** Consigne **
Pouvez-vous recopier mot pour mot le passage de l’extrait présenté ci-dessous qui va de « LE MARKETING DE » à « marketing de l’offre. » ?

** Extrait présenté **
****************
LE MARKETING DE LA DEMANDE COMME APPROCHE CRÉATIVE
Le « marketing culinaire » est une discipline naissante et pluridisciplinaire, qui allie architecture, graphisme, identité culinaire, stylisme, photographie, storytelling et toute autre approche créative autour de l’expérience gustative (lors d’évènements, au restaurant, à la maison…). Dans une approche contemporaine et engagée du marketing, il s’agit aussi de proposer un marketing de la demande et non un marketing de l’offre.
C’est-à-dire répondre aux attentes des clients en s’intéressant au développement durable, à la sociologie, aux tendances culinaires et au design plutôt qu’à la force de vente et aux actions de promotion.
****************
** Données fournies **
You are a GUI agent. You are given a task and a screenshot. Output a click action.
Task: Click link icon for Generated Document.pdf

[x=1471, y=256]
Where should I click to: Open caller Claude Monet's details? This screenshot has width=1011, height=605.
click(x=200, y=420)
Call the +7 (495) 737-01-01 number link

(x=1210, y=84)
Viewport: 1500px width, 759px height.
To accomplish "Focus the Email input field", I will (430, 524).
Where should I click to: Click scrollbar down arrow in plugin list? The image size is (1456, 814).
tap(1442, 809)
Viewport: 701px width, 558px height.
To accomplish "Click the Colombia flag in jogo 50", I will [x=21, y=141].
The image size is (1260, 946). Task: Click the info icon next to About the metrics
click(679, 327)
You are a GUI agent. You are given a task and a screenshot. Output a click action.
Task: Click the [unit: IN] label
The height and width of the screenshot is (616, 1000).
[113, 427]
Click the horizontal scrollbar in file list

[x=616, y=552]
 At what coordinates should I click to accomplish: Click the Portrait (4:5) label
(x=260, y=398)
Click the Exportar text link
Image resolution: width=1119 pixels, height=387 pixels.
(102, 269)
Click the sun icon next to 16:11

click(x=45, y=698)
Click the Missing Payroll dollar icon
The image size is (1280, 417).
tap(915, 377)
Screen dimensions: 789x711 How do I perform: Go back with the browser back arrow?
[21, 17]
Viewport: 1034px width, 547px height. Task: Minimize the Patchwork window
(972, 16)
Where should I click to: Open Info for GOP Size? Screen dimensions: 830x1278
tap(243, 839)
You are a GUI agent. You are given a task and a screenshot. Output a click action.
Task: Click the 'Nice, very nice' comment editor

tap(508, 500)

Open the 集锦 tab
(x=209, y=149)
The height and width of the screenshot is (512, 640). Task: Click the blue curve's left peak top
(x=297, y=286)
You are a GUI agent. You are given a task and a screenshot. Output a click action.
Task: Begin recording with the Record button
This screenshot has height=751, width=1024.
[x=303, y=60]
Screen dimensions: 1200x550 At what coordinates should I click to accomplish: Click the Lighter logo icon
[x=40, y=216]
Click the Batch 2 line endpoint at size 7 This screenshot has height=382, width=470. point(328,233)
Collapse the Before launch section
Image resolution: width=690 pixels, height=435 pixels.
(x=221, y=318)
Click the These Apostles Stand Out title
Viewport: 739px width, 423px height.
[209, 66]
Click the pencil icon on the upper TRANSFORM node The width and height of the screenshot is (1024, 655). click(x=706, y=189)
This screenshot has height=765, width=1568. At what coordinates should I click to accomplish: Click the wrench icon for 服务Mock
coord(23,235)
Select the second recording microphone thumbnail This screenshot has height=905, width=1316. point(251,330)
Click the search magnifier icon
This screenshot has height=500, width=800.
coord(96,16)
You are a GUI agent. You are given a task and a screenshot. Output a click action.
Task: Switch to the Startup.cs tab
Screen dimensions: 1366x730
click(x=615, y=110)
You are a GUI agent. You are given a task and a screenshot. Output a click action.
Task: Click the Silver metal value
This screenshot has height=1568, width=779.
****************
** Réponse **
LE MARKETING DE LA DEMANDE COMME APPROCHE CRÉATIVE
Le « marketing culinaire » est une discipline naissante et pluridisciplinaire, qui allie architecture, graphisme, identité culinaire, stylisme, photographie, storytelling et toute autre approche créative autour de l’expérience gustative (lors d’évènements, au restaurant, à la maison…). Dans une approche contemporaine et engagée du marketing, il s’agit aussi de proposer un marketing de la demande et non un marketing de l’offre.